7:30 pm HKT Oct 22, 2014
People take photos during a vigil held to mark the 24th anniversary of the 1989 crackdown at Tiananmen Square, in front of a backdrop of Beijing’s Tiananmen Square and the Forbidden City (back), in Hong Kong, on June 4, 2013. Agence France-Presse/Getty Images
One of the two activists identified as the “black hands” behind China’s 1989 democracy protests died of cancer on Tuesday, in a reminder of how little the Communist Party has budged in its tolerance of political dissent over the past quarter century.
Chen Ziming, 62 years old, died from pancreatic cancer Tuesday afternoon in Beijing, according to close friends.
“Famous Chinese dissident, so-called June 4th black hand and my mentor Chen Ziming finally succumbed to cancer,” Wang Dan, one of the leaders of the 1989 student-led Tiananmen Square pro-democracy protests, wrote on his Facebook page. “His death is a massive loss for the Chinese opposition movement, and for the country.”
Mr. Chen and fellow activist Wang Juntao were accused by the government of being the masterminds behind the 1989 protests. In 1991, both were sentenced to 13 years in prison, in a trial authorities used to bolster the official line that the protests had been the work of a handful of conspirators rather than a movement with mass appeal.
A biochemist by training, Mr. Chen was already an established political figure by the time of the Tiananmen Square protests. He helped run Beijing Spring, a short-lived but celebrated pro-reform journal shuttered following the 1979 Democracy Wall movement, and was the manager of Economic Weekly, an influential magazine that had received a stamp of approval from Communist Party leader Hu Yaobang in early 1989.

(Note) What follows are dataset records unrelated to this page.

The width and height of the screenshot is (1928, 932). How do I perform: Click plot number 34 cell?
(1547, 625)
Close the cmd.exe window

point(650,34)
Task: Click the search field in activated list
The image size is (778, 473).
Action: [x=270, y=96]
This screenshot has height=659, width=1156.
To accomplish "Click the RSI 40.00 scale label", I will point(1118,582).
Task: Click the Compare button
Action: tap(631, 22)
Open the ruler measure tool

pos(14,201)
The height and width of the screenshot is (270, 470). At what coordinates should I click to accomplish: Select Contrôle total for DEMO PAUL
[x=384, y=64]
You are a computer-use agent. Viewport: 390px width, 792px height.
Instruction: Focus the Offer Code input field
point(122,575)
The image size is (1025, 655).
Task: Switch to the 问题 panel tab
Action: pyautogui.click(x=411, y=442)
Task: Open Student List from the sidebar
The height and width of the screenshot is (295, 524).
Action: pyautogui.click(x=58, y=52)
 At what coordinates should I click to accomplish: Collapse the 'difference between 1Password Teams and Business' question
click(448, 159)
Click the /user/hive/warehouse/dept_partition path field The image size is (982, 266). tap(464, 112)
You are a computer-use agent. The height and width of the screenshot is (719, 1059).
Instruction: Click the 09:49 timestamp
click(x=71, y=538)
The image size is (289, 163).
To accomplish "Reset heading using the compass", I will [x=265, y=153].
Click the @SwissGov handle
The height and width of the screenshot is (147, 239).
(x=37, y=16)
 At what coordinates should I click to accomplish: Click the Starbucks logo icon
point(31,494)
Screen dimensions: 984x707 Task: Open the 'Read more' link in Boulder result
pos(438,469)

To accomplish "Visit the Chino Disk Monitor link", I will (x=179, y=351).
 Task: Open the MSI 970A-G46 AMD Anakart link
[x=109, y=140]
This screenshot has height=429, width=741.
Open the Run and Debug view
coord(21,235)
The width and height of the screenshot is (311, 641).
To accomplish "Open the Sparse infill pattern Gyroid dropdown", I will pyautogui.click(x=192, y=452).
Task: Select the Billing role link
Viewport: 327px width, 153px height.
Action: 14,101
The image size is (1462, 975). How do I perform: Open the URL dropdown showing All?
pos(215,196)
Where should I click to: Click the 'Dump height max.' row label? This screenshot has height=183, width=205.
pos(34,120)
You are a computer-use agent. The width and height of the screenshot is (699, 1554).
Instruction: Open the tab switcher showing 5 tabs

In 1986, along with Mr. Wang, he also co-founded the Beijing Social and Economic Sciences Research Institute, a think tank that advocated political and economic reform.
“He was incredibly influential, in the academic world as well as in government and public circles,” said Chen Min, a liberal writer and political commentator better known by his penname, Xiao Shu.
It was that influence and organizational ability that led to Mr. Chen’s harsh treatment in the aftermath of the deadly June 4, 1989, crackdown in Beijing. Historian Merle Goldman told The Wall Street Journal at the time of their trial that Messrs. Chen and Wang were “a real pair of political operators” who represented “a new revolutionary class in China.” Elsewhere, Ms. Goldman described the two as examples of a “new type of intellectual activist” that the party found particularly frightening.
That same dynamic has played out in China in the two decades since: While the Communist Party is occasionally willing to tolerate outspoken critics, it has been aggressive in going after those who perceived as setting up rival political organizations. That includes members of New Citizens Movement, a moderate civic group that has recently been decimated by detentions and arrests.
Mr. Chen, who had suffered from heart and liver problems, was released from prison on medical parole in 1994. At the time, the U.S. had been lobbying for his release and was debating whether or not to renew China’s Most-Favored Nation trading status.
Unlike many other prominent figures associated with the 1989 protests, Mr. Chen chose to stay in China after his release, despite being diagnosed with cancer after leaving prison. He was thrown back in prison in 1995 after staging a 24-hour hunger strike to mark the anniversary of the June 4 crackdown, and was released again the next year, just ahead of a visit to Beijing by then-U.S. Secretary of State Warren Christopher.
Mr. Wang, who was also released on medical parole in 1994, left to live in exile the U.S.
“When you leave your homeland, you have only a limited understanding of what’s happening there, you lose a sense of place,” said Chen Min, who became friends with Chen Ziming after he was released from prison (the two are not related). “I can understand why he stayed.”
Authorities allowed Chen Ziming to continue much of his work after his release from prison. In 2007, he was granted permission to travel to Hong Kong to research political reform. He also frequently wrote and spoke to foreign media about Chinese politics.